▸ **What needs to be done**: Reproduce verbatim the stretch of the rows below from the line containing "At what (x,y)" through the end of the rows, omitting the pictures.

•••

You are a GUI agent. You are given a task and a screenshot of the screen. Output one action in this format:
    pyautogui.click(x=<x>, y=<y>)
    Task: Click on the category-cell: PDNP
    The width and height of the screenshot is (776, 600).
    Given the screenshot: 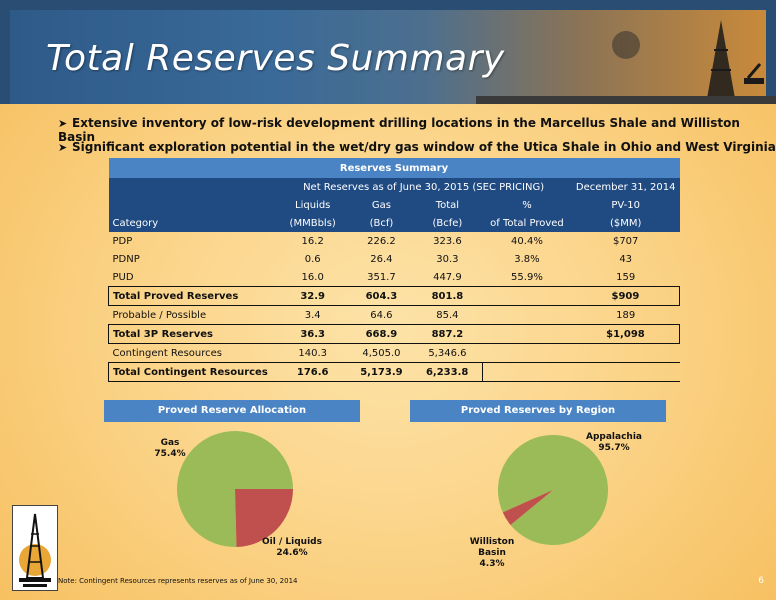 What is the action you would take?
    pyautogui.click(x=126, y=259)
    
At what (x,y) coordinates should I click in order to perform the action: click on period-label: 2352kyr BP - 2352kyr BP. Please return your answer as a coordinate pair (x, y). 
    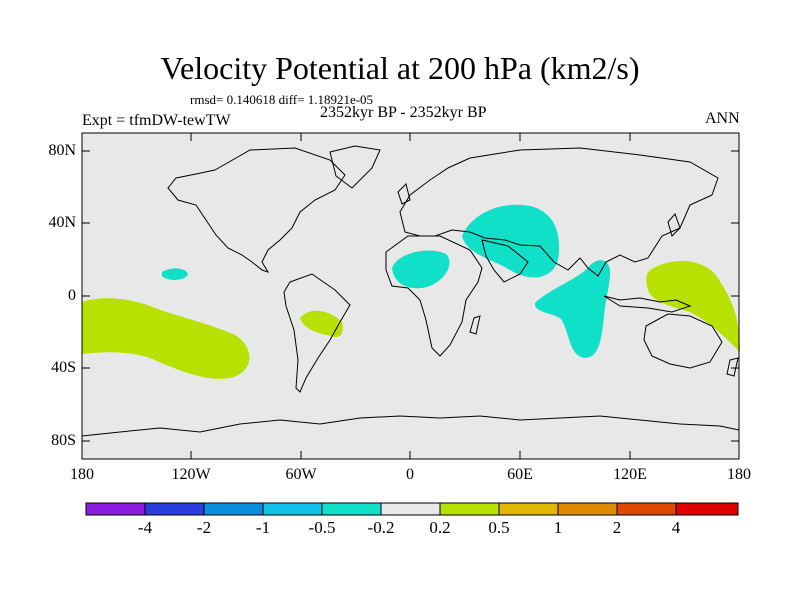
    Looking at the image, I should click on (404, 112).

•••

▸ **Response for this exercise**:
At what (x,y) coordinates should I click in order to perform the action: click on period-label: 2352kyr BP - 2352kyr BP. Please return your answer as a coordinate pair (x, y). 
    Looking at the image, I should click on (404, 112).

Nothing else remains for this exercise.